• **Task goal**
Output each record exactly, excluding pictures.

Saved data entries

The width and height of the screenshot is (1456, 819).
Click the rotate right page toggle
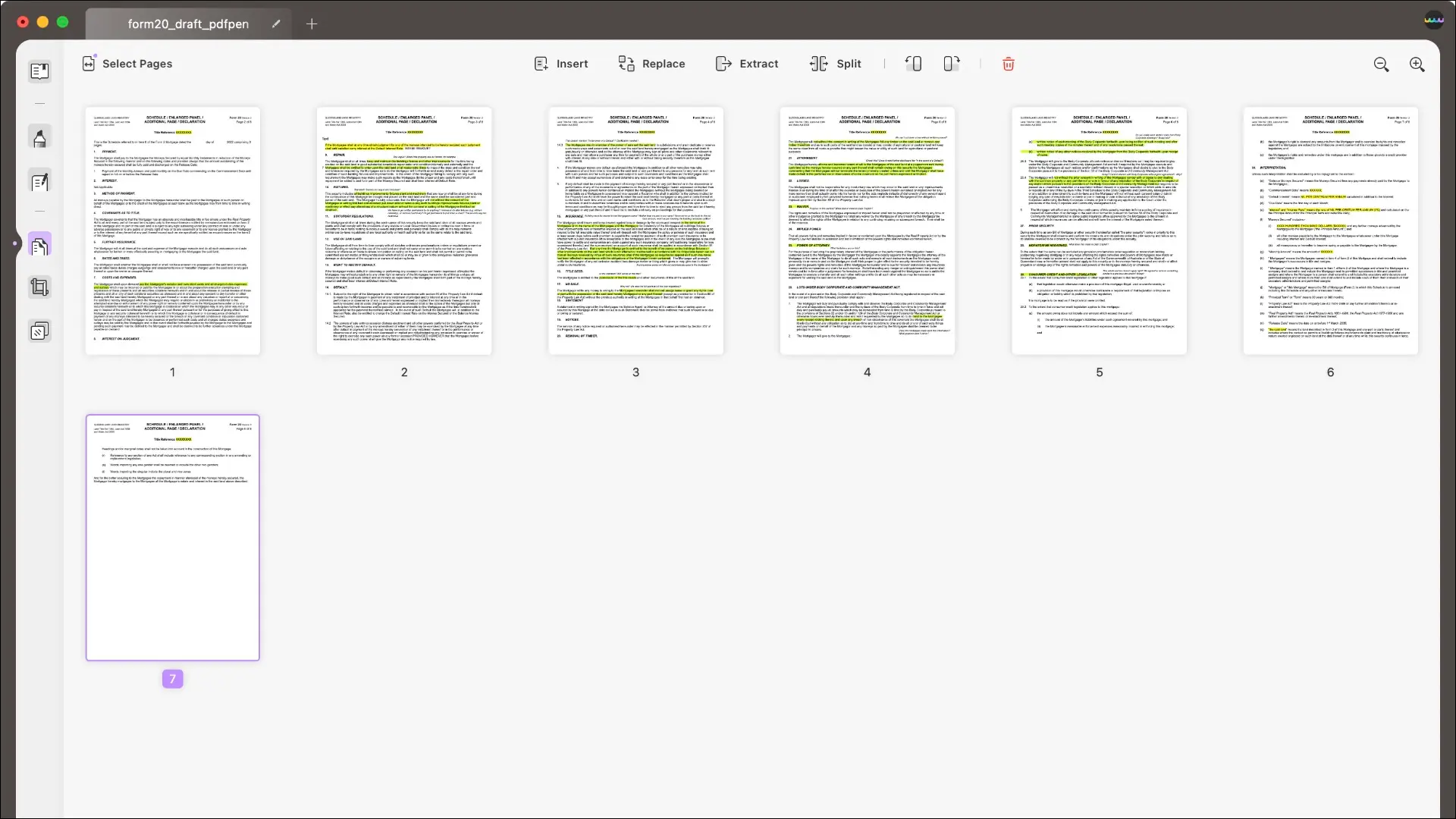[x=951, y=63]
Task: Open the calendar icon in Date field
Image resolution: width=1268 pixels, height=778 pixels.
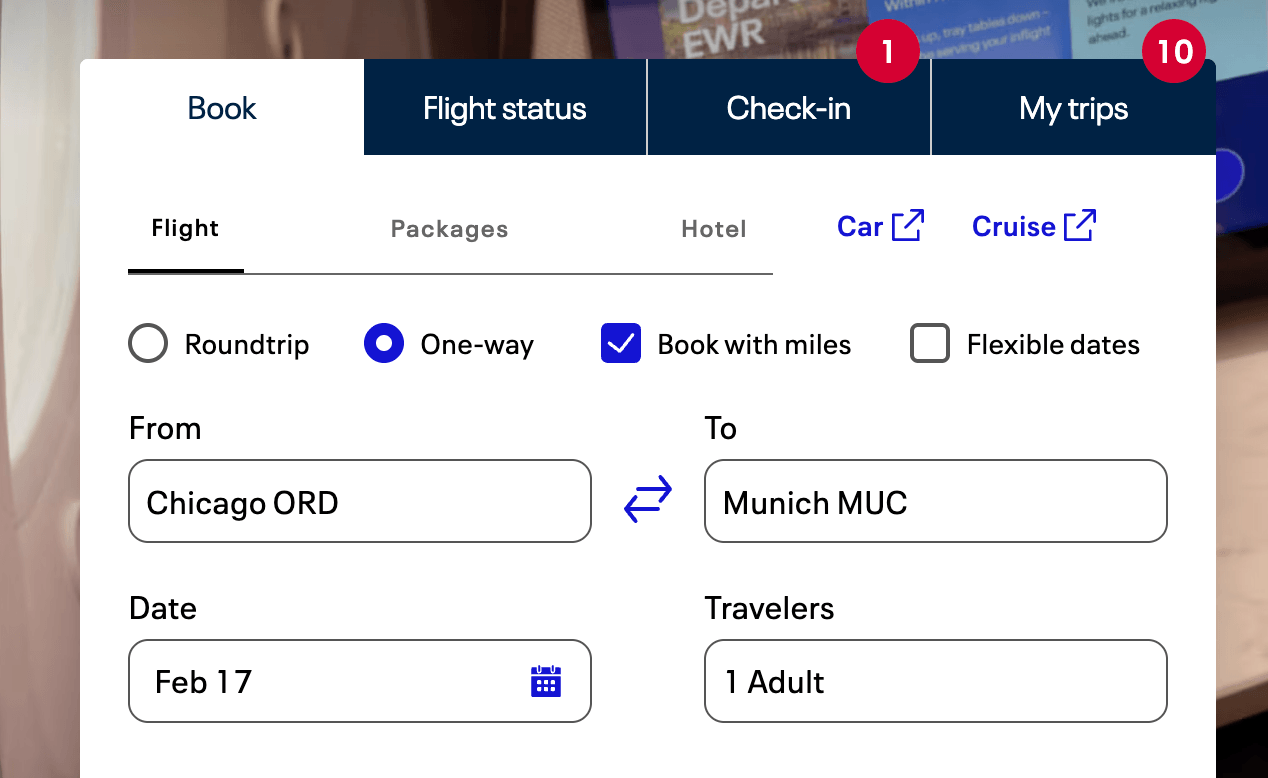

• **Exercise result**
The width and height of the screenshot is (1456, 819).
Click the rotate right page toggle
[x=951, y=63]
Task: Open the calendar icon in Date field
Image resolution: width=1268 pixels, height=778 pixels.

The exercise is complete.